The report concludes that “urgent support is required” if a trail of destruction is not to unfold, when loans are called in and tax breaks end. Unfortunately, the government is about to make matters worse, not better. Next week, Whitehall plans to unleash a developers’ free-for-all that threatens to irrevocably change the character and texture of town centres and high streets across the country.

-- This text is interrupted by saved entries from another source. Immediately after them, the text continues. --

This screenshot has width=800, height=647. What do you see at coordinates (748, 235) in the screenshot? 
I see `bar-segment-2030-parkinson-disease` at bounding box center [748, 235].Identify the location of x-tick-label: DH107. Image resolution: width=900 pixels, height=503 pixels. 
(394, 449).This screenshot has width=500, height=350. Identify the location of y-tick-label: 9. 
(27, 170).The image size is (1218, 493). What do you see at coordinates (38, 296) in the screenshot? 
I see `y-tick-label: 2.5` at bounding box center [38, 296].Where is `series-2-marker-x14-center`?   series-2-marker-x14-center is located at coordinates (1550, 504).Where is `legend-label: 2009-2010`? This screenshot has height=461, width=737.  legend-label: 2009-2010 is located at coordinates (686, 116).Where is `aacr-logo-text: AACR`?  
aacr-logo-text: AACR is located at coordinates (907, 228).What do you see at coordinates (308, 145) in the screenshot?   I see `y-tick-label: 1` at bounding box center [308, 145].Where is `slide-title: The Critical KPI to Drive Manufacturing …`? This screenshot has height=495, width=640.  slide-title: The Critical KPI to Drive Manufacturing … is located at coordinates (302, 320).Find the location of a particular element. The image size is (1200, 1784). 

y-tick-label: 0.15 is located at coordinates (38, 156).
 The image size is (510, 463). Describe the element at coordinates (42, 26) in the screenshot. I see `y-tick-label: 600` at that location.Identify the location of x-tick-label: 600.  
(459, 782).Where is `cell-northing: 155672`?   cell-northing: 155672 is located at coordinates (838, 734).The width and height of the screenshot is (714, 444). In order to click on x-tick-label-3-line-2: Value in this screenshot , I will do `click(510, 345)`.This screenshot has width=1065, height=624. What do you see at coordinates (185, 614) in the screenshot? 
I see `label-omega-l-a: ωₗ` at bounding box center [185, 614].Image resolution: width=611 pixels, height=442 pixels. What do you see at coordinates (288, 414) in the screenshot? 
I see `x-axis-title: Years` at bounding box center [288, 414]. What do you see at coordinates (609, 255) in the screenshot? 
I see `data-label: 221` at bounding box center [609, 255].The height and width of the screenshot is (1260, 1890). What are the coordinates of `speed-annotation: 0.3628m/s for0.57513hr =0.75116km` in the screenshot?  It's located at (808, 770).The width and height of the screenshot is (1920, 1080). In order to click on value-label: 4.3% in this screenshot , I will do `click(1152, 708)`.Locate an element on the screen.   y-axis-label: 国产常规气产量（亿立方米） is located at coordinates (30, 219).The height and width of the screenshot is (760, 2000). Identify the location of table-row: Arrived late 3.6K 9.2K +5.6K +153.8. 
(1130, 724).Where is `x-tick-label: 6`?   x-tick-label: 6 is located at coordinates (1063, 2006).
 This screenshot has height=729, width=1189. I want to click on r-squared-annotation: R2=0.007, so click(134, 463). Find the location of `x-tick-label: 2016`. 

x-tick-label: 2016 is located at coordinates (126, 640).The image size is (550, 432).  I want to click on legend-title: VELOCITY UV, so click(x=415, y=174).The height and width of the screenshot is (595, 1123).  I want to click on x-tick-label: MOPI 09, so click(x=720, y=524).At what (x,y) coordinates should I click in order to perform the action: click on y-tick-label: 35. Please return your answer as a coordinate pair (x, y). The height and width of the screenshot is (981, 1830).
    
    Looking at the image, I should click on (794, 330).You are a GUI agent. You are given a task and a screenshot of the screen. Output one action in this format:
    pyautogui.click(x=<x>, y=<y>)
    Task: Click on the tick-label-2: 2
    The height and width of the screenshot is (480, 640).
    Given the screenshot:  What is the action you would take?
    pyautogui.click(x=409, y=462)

From 1 August, changed rules on commercial-to-residential conversions will allow landlords and developers to swiftly turn vacant shops and businesses into houses and flats. This deregulatory move will make it far more difficult for local authorities to plan for the precarious post-Covid future of town centres, and for communities to hold them to account. In an exasperated submission to the housing, communities and local government committee, London councils warned MPs of “a disruptive free-for-all, with short-term financial considerations deciding the future use of vacant high street buildings, damaging the fabric and coherence of our town centres”. As the value of property continues to boom, particularly in the south, there are insidious implications for those outlets managing to cling on. The Association of Town and City Management told the MPs that the new rules could, in effect, “create a licence for the eviction of businesses in favour of residential”.

The government claims that commercial-to-residential conversions can allow developers to respond to changing times. It is also suggested that an influx of new locals will boost footfall for those businesses able to withstand the triple whammy of online retail, Covid debt and Whitehall deregulation. The likelier dynamic, in too many places, is terminal decline as high streets and urban hubs are “pepper-potted” with residential property, losing their identity and ceasing to attract people in viable numbers.

Imaginative plans for our high streets and town centres are undoubtedly needed. Indeed, some of that thinking is taking place. Armed with cash from the government’s Future High Streets Fund, the local council in Stockton on Tees is planning a spectacular reconfiguration of the town centre, including a riverside park, leisure centre and library. High Wycombe council, the recipient of an £11.7m grant from the same source, plans to acquire vacant shops and make them available at affordable rents to independent businesses. But handing virtual carte blanche to developers to replace commercial premises with residential property undermines strategic thinking and empowers the market at the expense of local communities. In the words of the MP Clive Betts, chair of the housing committee, it will “fatally undermine the role of local authorities in shaping their … public spaces and buildings”.

Mr Betts has called on Robert Jenrick, the secretary of state for housing, communities and local government, to think again. He should do so.